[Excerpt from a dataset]
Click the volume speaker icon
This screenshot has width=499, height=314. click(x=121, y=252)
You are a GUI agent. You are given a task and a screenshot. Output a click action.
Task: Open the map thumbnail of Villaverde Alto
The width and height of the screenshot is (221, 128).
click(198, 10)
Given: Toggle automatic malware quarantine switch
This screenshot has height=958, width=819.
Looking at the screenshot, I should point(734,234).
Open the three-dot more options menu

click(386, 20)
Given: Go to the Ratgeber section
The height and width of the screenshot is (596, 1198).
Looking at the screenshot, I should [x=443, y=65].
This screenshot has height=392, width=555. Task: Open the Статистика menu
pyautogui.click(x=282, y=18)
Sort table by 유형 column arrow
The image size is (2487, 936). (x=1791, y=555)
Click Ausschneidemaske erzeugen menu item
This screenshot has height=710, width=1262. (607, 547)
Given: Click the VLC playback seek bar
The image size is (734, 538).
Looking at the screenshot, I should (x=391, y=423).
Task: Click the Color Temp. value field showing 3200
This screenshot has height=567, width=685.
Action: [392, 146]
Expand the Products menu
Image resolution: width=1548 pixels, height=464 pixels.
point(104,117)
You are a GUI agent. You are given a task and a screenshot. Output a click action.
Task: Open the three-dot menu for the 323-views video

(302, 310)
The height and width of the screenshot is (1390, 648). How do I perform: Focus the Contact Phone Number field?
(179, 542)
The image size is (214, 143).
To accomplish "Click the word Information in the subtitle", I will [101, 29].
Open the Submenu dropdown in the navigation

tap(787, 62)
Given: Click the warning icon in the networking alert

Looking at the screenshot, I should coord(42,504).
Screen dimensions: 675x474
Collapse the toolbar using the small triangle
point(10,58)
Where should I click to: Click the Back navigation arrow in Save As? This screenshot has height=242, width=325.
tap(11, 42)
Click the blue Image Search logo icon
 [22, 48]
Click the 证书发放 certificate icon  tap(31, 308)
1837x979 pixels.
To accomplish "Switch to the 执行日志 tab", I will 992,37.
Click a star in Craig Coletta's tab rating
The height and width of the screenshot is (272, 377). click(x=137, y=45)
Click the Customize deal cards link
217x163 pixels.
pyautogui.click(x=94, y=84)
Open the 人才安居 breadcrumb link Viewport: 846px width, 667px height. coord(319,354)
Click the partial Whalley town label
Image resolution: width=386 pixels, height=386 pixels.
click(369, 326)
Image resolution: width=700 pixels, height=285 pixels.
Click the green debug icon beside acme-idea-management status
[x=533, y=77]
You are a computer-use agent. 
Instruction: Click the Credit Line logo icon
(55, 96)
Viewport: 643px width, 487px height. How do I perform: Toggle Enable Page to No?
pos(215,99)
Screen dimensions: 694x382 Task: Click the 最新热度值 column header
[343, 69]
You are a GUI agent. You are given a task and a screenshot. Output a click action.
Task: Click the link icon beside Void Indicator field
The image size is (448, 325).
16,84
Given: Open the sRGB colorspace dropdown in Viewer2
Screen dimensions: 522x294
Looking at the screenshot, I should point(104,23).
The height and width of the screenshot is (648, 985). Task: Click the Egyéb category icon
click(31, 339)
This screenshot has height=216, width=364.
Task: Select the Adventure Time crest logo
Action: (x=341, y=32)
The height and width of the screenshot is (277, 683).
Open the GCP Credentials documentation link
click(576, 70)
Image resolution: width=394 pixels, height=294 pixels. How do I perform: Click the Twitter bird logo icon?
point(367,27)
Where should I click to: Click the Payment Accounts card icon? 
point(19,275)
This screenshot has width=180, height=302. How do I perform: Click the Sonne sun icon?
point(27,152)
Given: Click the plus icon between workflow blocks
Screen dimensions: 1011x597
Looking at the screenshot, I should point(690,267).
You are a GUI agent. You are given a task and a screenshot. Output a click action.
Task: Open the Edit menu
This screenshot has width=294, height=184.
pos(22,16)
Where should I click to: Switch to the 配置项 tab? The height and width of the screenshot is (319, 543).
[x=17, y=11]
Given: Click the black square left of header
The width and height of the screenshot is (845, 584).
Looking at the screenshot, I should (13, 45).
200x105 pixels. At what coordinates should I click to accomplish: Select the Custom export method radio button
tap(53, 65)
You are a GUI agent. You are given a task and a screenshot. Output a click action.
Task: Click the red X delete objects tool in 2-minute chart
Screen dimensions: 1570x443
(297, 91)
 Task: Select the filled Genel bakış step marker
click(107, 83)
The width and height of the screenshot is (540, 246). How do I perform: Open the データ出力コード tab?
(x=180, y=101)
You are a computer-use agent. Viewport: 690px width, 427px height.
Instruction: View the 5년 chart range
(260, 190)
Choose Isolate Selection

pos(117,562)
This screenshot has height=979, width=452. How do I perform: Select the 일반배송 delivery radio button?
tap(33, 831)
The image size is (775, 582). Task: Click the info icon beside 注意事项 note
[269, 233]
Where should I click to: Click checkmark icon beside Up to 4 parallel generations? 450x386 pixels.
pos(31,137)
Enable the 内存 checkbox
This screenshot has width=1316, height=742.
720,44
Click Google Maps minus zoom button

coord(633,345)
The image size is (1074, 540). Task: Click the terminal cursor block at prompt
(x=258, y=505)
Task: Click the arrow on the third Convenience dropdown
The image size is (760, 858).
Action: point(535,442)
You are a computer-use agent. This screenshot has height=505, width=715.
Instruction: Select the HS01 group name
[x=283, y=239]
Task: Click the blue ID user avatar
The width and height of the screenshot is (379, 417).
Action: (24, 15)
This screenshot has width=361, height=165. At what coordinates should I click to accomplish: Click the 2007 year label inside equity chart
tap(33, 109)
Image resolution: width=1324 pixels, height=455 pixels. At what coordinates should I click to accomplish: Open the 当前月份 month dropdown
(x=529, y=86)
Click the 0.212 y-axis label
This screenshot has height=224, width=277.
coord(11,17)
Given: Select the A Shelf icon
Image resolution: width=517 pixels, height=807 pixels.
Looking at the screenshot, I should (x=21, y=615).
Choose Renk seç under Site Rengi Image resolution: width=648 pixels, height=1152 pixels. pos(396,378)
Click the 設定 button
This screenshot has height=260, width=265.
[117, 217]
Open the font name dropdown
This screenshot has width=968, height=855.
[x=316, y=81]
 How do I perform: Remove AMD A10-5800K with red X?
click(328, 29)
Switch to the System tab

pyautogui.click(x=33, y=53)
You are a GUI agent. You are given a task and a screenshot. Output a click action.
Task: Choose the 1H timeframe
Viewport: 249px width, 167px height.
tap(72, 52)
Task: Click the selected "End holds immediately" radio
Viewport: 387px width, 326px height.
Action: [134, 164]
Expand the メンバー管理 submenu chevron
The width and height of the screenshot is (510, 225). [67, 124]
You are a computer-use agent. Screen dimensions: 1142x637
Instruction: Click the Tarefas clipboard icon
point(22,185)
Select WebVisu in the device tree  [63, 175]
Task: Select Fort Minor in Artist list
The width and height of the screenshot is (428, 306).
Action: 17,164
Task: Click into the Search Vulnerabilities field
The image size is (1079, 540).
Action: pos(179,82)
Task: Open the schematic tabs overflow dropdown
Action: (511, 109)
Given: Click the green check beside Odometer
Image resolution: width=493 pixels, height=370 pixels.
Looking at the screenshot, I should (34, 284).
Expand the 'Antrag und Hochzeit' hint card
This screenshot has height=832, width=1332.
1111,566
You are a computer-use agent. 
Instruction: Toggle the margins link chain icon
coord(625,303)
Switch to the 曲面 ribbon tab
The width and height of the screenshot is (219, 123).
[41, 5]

### Written problem
Reproduce every line of the material above without any alteration.

### Solution for this task
Click the volume speaker icon
This screenshot has width=499, height=314. click(x=121, y=252)
You are a GUI agent. You are given a task and a screenshot. Output a click action.
Task: Open the map thumbnail of Villaverde Alto
The width and height of the screenshot is (221, 128).
click(198, 10)
Given: Toggle automatic malware quarantine switch
This screenshot has height=958, width=819.
Looking at the screenshot, I should point(734,234).
Open the three-dot more options menu

click(386, 20)
Given: Go to the Ratgeber section
The height and width of the screenshot is (596, 1198).
Looking at the screenshot, I should [x=443, y=65].
This screenshot has height=392, width=555. Task: Open the Статистика menu
pyautogui.click(x=282, y=18)
Sort table by 유형 column arrow
The image size is (2487, 936). (x=1791, y=555)
Click Ausschneidemaske erzeugen menu item
This screenshot has height=710, width=1262. (607, 547)
Given: Click the VLC playback seek bar
The image size is (734, 538).
Looking at the screenshot, I should (x=391, y=423).
Task: Click the Color Temp. value field showing 3200
This screenshot has height=567, width=685.
Action: [392, 146]
Expand the Products menu
Image resolution: width=1548 pixels, height=464 pixels.
point(104,117)
You are a GUI agent. You are given a task and a screenshot. Output a click action.
Task: Open the three-dot menu for the 323-views video

(302, 310)
The height and width of the screenshot is (1390, 648). How do I perform: Focus the Contact Phone Number field?
(179, 542)
The image size is (214, 143).
To accomplish "Click the word Information in the subtitle", I will [101, 29].
Open the Submenu dropdown in the navigation

tap(787, 62)
Given: Click the warning icon in the networking alert

Looking at the screenshot, I should coord(42,504).
Screen dimensions: 675x474
Collapse the toolbar using the small triangle
point(10,58)
Where should I click to: Click the Back navigation arrow in Save As? This screenshot has height=242, width=325.
tap(11, 42)
Click the blue Image Search logo icon
 [22, 48]
Click the 证书发放 certificate icon  tap(31, 308)
1837x979 pixels.
To accomplish "Switch to the 执行日志 tab", I will 992,37.
Click a star in Craig Coletta's tab rating
The height and width of the screenshot is (272, 377). click(x=137, y=45)
Click the Customize deal cards link
217x163 pixels.
pyautogui.click(x=94, y=84)
Open the 人才安居 breadcrumb link Viewport: 846px width, 667px height. coord(319,354)
Click the partial Whalley town label
Image resolution: width=386 pixels, height=386 pixels.
click(369, 326)
Image resolution: width=700 pixels, height=285 pixels.
Click the green debug icon beside acme-idea-management status
[x=533, y=77]
You are a computer-use agent. 
Instruction: Click the Credit Line logo icon
(55, 96)
Viewport: 643px width, 487px height. How do I perform: Toggle Enable Page to No?
pos(215,99)
Screen dimensions: 694x382 Task: Click the 最新热度值 column header
[343, 69]
You are a GUI agent. You are given a task and a screenshot. Output a click action.
Task: Click the link icon beside Void Indicator field
The image size is (448, 325).
16,84
Given: Open the sRGB colorspace dropdown in Viewer2
Screen dimensions: 522x294
Looking at the screenshot, I should point(104,23).
The height and width of the screenshot is (648, 985). Task: Click the Egyéb category icon
click(31, 339)
This screenshot has height=216, width=364.
Task: Select the Adventure Time crest logo
Action: (x=341, y=32)
The height and width of the screenshot is (277, 683).
Open the GCP Credentials documentation link
click(576, 70)
Image resolution: width=394 pixels, height=294 pixels. How do I perform: Click the Twitter bird logo icon?
point(367,27)
Where should I click to: Click the Payment Accounts card icon? 
point(19,275)
This screenshot has width=180, height=302. How do I perform: Click the Sonne sun icon?
point(27,152)
Given: Click the plus icon between workflow blocks
Screen dimensions: 1011x597
Looking at the screenshot, I should point(690,267).
You are a GUI agent. You are given a task and a screenshot. Output a click action.
Task: Open the Edit menu
This screenshot has width=294, height=184.
pos(22,16)
Where should I click to: Switch to the 配置项 tab? The height and width of the screenshot is (319, 543).
[x=17, y=11]
Given: Click the black square left of header
The width and height of the screenshot is (845, 584).
Looking at the screenshot, I should (13, 45).
200x105 pixels. At what coordinates should I click to accomplish: Select the Custom export method radio button
tap(53, 65)
You are a GUI agent. You are given a task and a screenshot. Output a click action.
Task: Click the red X delete objects tool in 2-minute chart
Screen dimensions: 1570x443
(297, 91)
 Task: Select the filled Genel bakış step marker
click(107, 83)
The width and height of the screenshot is (540, 246). How do I perform: Open the データ出力コード tab?
(x=180, y=101)
You are a computer-use agent. Viewport: 690px width, 427px height.
Instruction: View the 5년 chart range
(260, 190)
Choose Isolate Selection

pos(117,562)
This screenshot has height=979, width=452. How do I perform: Select the 일반배송 delivery radio button?
tap(33, 831)
The image size is (775, 582). Task: Click the info icon beside 注意事项 note
[269, 233]
Where should I click to: Click checkmark icon beside Up to 4 parallel generations? 450x386 pixels.
pos(31,137)
Enable the 内存 checkbox
This screenshot has width=1316, height=742.
720,44
Click Google Maps minus zoom button

coord(633,345)
The image size is (1074, 540). Task: Click the terminal cursor block at prompt
(x=258, y=505)
Task: Click the arrow on the third Convenience dropdown
The image size is (760, 858).
Action: point(535,442)
You are a computer-use agent. This screenshot has height=505, width=715.
Instruction: Select the HS01 group name
[x=283, y=239]
Task: Click the blue ID user avatar
The width and height of the screenshot is (379, 417).
Action: (24, 15)
This screenshot has width=361, height=165. At what coordinates should I click to accomplish: Click the 2007 year label inside equity chart
tap(33, 109)
Image resolution: width=1324 pixels, height=455 pixels. At what coordinates should I click to accomplish: Open the 当前月份 month dropdown
(x=529, y=86)
Click the 0.212 y-axis label
This screenshot has height=224, width=277.
coord(11,17)
Given: Select the A Shelf icon
Image resolution: width=517 pixels, height=807 pixels.
Looking at the screenshot, I should (x=21, y=615).
Choose Renk seç under Site Rengi Image resolution: width=648 pixels, height=1152 pixels. pos(396,378)
Click the 設定 button
This screenshot has height=260, width=265.
[117, 217]
Open the font name dropdown
This screenshot has width=968, height=855.
[x=316, y=81]
 How do I perform: Remove AMD A10-5800K with red X?
click(328, 29)
Switch to the System tab

pyautogui.click(x=33, y=53)
You are a GUI agent. You are given a task and a screenshot. Output a click action.
Task: Choose the 1H timeframe
Viewport: 249px width, 167px height.
tap(72, 52)
Task: Click the selected "End holds immediately" radio
Viewport: 387px width, 326px height.
Action: [134, 164]
Expand the メンバー管理 submenu chevron
The width and height of the screenshot is (510, 225). [67, 124]
You are a computer-use agent. Screen dimensions: 1142x637
Instruction: Click the Tarefas clipboard icon
point(22,185)
Select WebVisu in the device tree  [63, 175]
Task: Select Fort Minor in Artist list
The width and height of the screenshot is (428, 306).
Action: 17,164
Task: Click into the Search Vulnerabilities field
The image size is (1079, 540).
Action: pos(179,82)
Task: Open the schematic tabs overflow dropdown
Action: (511, 109)
Given: Click the green check beside Odometer
Image resolution: width=493 pixels, height=370 pixels.
Looking at the screenshot, I should (34, 284).
Expand the 'Antrag und Hochzeit' hint card
This screenshot has height=832, width=1332.
1111,566
You are a computer-use agent. 
Instruction: Toggle the margins link chain icon
coord(625,303)
Switch to the 曲面 ribbon tab
The width and height of the screenshot is (219, 123).
[41, 5]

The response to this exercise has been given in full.